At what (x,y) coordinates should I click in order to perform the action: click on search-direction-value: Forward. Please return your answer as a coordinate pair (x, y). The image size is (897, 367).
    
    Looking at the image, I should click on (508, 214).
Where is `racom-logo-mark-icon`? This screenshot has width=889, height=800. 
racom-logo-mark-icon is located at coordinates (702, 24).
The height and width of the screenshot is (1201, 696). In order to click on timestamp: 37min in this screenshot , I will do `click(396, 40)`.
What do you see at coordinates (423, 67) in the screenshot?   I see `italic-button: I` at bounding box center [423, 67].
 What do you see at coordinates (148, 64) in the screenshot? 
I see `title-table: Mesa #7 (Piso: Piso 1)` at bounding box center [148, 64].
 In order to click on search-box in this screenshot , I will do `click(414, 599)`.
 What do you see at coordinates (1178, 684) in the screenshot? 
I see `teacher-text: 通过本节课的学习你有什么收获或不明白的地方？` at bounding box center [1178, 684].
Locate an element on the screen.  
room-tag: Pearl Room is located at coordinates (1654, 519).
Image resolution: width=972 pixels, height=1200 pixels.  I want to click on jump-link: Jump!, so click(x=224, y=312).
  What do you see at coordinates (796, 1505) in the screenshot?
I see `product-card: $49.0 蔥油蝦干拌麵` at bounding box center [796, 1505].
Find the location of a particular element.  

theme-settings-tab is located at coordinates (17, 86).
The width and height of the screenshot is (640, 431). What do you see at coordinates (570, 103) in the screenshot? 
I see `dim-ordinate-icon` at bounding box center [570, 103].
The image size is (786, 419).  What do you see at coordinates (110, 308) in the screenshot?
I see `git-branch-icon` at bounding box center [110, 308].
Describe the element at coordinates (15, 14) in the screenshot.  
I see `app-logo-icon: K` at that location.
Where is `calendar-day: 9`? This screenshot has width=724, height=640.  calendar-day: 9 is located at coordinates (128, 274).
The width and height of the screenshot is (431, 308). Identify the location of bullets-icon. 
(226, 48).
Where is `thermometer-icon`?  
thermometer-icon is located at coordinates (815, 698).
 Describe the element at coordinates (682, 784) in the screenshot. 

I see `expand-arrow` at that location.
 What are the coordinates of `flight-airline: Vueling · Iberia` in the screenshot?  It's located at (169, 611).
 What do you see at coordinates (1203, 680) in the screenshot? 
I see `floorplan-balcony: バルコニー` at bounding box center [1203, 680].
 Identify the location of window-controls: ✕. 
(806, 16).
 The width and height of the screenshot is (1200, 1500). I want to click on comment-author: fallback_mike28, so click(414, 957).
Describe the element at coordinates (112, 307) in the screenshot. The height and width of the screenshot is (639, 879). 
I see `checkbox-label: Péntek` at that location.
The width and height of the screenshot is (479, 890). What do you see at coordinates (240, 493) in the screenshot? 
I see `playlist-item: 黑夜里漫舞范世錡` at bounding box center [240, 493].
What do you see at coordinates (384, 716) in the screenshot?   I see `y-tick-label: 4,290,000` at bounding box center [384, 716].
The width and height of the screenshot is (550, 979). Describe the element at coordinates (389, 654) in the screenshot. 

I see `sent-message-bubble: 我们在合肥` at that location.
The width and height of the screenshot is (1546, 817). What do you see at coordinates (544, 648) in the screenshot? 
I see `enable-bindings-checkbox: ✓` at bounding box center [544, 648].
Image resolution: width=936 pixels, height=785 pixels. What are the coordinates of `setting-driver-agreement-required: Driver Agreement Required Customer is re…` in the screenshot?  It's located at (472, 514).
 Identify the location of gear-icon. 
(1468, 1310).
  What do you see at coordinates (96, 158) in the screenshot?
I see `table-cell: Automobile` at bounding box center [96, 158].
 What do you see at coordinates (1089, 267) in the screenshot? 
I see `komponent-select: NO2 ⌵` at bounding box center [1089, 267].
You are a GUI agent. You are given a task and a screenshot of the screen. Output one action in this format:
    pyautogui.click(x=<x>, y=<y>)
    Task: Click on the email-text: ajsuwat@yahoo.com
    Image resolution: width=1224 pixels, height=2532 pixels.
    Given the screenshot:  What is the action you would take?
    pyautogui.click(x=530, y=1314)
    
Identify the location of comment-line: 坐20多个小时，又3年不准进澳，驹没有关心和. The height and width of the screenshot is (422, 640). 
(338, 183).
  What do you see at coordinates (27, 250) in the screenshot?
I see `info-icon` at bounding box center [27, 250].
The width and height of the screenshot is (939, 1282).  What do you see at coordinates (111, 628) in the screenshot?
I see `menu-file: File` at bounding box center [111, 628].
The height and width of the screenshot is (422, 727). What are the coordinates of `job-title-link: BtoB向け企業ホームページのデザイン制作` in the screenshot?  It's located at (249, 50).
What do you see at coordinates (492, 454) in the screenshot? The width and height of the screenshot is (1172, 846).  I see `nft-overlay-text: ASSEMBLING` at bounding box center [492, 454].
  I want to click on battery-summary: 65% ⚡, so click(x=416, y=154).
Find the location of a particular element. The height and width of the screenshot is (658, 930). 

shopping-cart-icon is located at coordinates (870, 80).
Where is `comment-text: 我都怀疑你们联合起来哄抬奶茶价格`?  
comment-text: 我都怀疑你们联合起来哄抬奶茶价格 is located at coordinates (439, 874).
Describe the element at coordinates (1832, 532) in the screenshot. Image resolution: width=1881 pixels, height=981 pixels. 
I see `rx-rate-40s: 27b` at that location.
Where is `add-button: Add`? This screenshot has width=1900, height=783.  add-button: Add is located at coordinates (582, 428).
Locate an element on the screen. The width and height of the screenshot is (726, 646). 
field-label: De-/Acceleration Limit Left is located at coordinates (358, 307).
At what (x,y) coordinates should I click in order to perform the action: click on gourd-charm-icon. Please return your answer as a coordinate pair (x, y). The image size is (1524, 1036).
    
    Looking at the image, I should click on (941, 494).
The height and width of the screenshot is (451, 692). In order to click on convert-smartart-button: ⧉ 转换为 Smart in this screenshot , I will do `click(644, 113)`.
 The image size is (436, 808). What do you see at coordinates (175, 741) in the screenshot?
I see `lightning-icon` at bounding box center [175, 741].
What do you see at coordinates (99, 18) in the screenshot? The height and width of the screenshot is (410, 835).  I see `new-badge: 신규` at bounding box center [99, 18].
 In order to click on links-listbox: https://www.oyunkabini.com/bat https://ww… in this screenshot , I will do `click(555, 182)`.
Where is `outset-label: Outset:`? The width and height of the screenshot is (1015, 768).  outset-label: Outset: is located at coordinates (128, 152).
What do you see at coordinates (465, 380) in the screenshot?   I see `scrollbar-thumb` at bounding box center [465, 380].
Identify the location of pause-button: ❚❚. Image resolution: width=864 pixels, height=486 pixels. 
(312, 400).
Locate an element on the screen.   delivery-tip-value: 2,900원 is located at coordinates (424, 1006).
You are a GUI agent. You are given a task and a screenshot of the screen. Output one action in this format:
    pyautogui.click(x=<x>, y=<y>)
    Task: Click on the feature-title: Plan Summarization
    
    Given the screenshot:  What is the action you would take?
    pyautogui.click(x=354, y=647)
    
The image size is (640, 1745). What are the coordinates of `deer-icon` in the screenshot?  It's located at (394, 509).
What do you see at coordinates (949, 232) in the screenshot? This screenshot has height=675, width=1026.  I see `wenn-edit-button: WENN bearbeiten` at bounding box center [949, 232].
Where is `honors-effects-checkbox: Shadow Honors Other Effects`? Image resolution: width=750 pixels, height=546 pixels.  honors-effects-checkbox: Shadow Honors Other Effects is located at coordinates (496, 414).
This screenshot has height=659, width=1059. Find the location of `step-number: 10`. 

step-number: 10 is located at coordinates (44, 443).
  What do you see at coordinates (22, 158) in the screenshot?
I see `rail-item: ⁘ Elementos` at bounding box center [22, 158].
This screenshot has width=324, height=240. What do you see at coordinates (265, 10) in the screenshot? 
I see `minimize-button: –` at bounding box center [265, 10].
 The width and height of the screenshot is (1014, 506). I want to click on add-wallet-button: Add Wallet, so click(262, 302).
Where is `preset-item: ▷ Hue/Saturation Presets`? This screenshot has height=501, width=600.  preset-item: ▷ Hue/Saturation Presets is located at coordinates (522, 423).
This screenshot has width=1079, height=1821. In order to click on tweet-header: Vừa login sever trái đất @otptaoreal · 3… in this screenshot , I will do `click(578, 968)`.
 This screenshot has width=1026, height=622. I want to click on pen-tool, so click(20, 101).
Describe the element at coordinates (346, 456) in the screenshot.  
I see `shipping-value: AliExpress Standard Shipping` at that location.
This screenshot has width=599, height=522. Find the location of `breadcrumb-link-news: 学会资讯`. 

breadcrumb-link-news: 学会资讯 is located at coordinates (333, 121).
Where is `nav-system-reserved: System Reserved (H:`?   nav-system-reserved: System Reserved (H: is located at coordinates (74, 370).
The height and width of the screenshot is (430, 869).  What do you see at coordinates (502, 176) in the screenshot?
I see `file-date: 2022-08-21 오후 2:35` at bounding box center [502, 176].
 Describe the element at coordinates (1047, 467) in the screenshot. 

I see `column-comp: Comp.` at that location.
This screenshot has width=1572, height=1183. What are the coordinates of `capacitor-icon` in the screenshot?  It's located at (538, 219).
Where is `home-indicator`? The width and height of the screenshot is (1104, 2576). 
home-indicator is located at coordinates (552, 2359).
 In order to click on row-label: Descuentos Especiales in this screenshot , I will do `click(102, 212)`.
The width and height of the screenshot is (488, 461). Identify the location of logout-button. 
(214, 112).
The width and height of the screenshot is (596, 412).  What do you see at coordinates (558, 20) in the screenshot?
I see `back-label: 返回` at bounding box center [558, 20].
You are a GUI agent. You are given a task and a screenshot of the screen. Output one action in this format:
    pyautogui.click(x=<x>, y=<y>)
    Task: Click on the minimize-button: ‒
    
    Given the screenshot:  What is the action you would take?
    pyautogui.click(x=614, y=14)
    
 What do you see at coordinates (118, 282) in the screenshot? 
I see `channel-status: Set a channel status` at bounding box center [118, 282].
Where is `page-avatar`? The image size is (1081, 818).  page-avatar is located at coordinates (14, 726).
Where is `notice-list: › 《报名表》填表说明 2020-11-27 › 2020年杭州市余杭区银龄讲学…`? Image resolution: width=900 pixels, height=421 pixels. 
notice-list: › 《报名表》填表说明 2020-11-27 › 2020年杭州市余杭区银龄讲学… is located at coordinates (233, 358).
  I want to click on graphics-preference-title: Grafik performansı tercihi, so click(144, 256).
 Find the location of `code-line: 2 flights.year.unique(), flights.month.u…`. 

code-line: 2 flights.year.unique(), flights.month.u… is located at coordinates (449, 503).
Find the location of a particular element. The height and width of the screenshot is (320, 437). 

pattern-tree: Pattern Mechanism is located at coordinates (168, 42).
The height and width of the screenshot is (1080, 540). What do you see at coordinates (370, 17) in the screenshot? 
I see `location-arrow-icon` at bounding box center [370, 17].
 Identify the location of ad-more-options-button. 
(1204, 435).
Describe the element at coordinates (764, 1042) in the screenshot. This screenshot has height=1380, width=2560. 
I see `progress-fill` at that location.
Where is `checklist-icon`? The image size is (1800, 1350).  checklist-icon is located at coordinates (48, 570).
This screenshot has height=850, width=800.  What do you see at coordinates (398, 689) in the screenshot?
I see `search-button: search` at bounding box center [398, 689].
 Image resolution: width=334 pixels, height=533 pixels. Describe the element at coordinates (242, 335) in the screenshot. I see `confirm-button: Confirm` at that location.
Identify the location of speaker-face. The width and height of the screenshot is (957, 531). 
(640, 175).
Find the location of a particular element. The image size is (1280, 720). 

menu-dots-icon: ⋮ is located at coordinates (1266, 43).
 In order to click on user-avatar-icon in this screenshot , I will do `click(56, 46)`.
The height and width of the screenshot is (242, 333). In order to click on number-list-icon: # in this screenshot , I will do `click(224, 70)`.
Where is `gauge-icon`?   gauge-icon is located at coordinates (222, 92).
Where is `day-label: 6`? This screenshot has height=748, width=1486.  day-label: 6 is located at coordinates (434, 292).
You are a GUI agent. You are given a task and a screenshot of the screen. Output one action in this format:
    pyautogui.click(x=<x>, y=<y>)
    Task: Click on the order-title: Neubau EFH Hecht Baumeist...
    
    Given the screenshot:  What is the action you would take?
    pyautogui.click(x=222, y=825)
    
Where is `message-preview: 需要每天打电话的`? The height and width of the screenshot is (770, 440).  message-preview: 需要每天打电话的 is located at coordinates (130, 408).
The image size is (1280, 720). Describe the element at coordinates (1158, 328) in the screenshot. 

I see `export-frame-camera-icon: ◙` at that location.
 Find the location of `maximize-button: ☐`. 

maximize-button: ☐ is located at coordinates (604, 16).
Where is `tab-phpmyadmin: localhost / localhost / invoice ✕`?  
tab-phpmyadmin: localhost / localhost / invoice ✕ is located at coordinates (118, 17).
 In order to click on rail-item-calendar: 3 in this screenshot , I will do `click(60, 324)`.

__Exercise instructions__:
Write out the lines above word for word, starting at the line that contains "coordinates (424, 1006)." and ending at the line that contains "The image size is (640, 1745).", with both of those lines included.

__Output__:
Locate an element on the screen.   delivery-tip-value: 2,900원 is located at coordinates (424, 1006).
You are a GUI agent. You are given a task and a screenshot of the screen. Output one action in this format:
    pyautogui.click(x=<x>, y=<y>)
    Task: Click on the feature-title: Plan Summarization
    
    Given the screenshot:  What is the action you would take?
    pyautogui.click(x=354, y=647)
    
The image size is (640, 1745). What are the coordinates of `deer-icon` in the screenshot?  It's located at (394, 509).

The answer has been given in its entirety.